Task to carry out:
Copy out the rows below, starting with the line that contains "Identify the location" and ending with the line that contains "(240, 1058).", both included. Leave the pictures out of your copy.

Task data:
★ ★ ★ ★
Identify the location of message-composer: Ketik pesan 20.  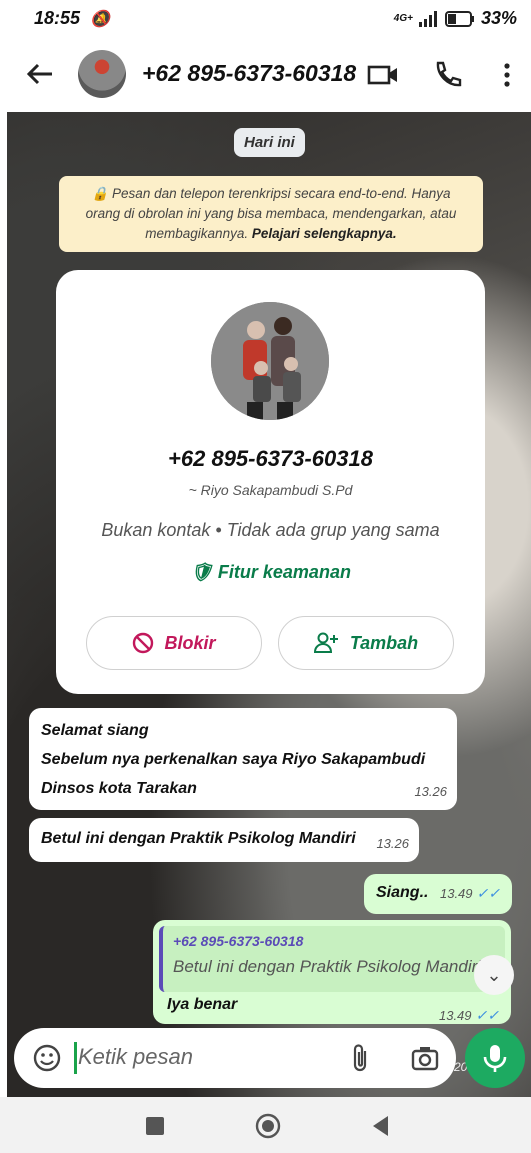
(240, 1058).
★ ★ ★ ★
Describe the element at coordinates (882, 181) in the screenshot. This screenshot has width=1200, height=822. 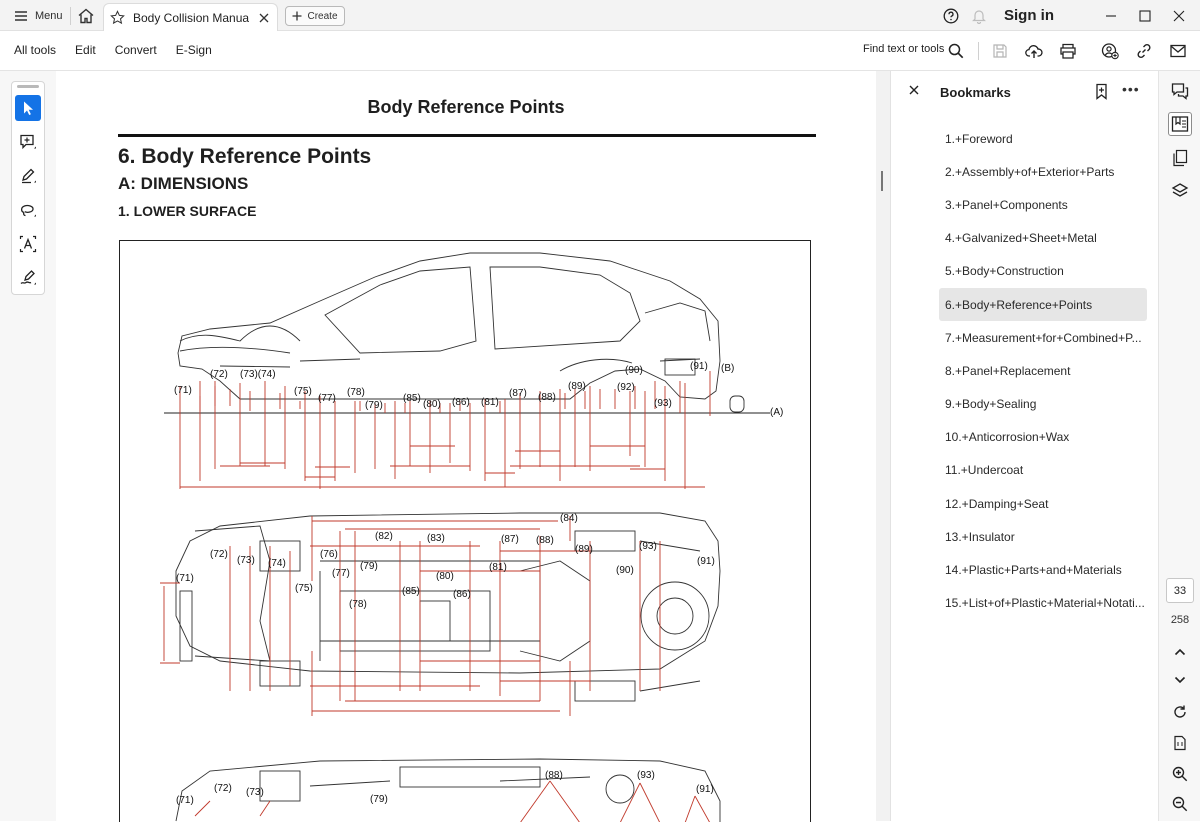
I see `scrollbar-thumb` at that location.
★ ★ ★ ★
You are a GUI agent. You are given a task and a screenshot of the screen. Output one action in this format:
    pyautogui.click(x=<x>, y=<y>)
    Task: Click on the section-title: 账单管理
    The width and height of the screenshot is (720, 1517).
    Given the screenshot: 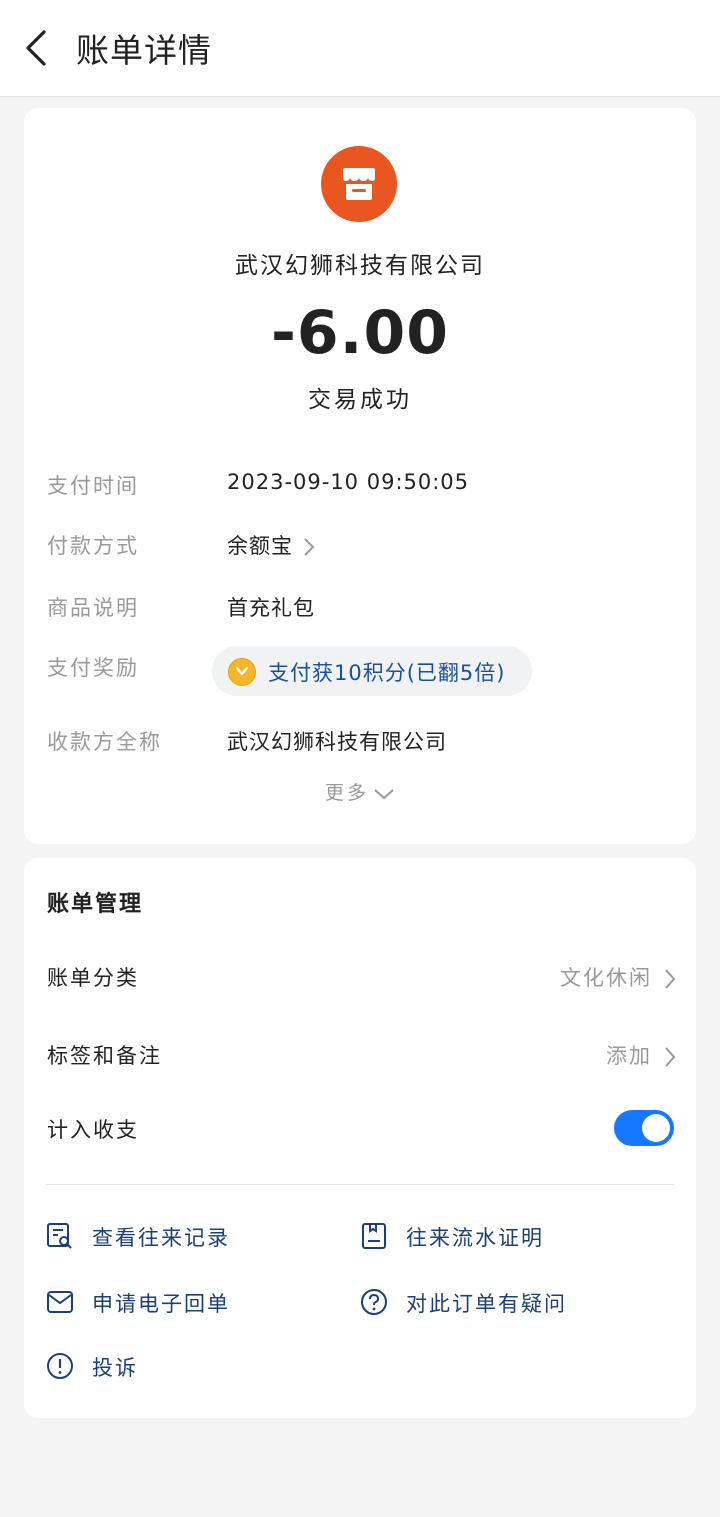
★ ★ ★ ★
Task solution:
Identify the location of message-composer: Ketik pesan 20.  
(240, 1058).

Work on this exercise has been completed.